* _EXCERPT_
I showed that $f[U]$ is open in $Y$. I'm trying to show that the restriction $f|_U$ is a homeomorphism from $U$ to $f[U]$

There are two theorems I'll use to prove this.

Let $X$ and $Y$ be topological spaces

Theorem 1: If $f : X \to Y$ is continuous and if $A$ is a subspace of $X$, then the restricted function $f|_{A}: A \to Y$ is continuous

Theorem 2: $f : X \to Y$ is continuous if and only if $f : X \to f[X]$ is continuous.

The two above theorems combined give the following lemma

Lemma: Let $X$ and $Y$ be topological spaces and let $A$ be a subspace of $X$. If $f : X\to Y$ is continuous then the restricted function $f|_{A} : A \to f[A]$ is continuous.

Now onto my attempted proof,

My Attempted Proof: Since $f : X \to Y$ is a homeomorphism we have that $f$ is bijective and continuous and it's inverse $f^{-1} : Y \to X$ is continuous.

Let $f|_{U} : U \to f[U]$ be the restriction of $f$ to $U$. Trivially we have that $f|_U$ is bijective since $f$ is bijective. Since $f$ is continuous then by the above lemma since $U$ is a subspace of $X$ we have that $f|_{U}$ to be continuous.

* _WHAT THE TASK REQUIRES_
Please carry on the proof about restricting a homeomorphism to $U$, starting after its last sentence. The material after this point comes from a separate source.

* _MATERIAL PROVIDED_

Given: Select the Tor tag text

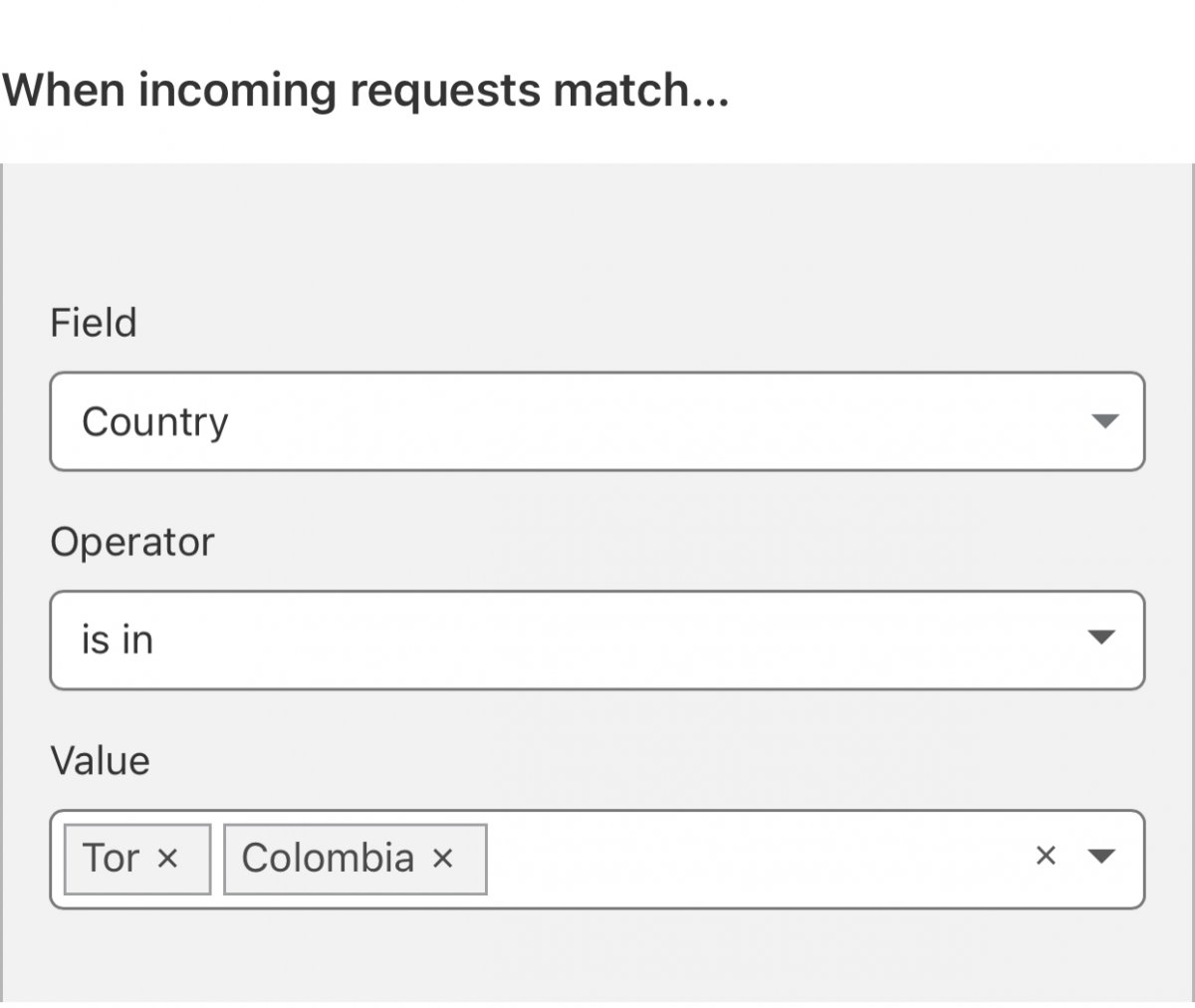Looking at the screenshot, I should click(110, 859).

* _RESPONSE TO THIS TASK_
Similarly let $\left(f|_{U}\right)^{-1} : f[U] \to U$ denote the inverse of $f|_U$ then again by the above lemma since $f[U]$ is a subspace of $Y$ and since $f^{-1}$ is continuous we have that $\left(f|_{U}\right)^{-1}$ is continuous. Hence $f|_U$ is a homeomorphism. $\square$


First of all is my proof correct? If it is then why do we need $U$ to be an open subset of $X$ for the restriction to be a homeomorphism in the first place? I haven't used the fact that $U$ is an open subset of $X$ anywhere in my proof, in fact my proof as far as I can tell shows that the restriction of $f$ to any subspace $A \subseteq X$ yields a hoemomorphism between $A$ and $f[A]$, thus either my proof is incorrect or what I've just said must hold.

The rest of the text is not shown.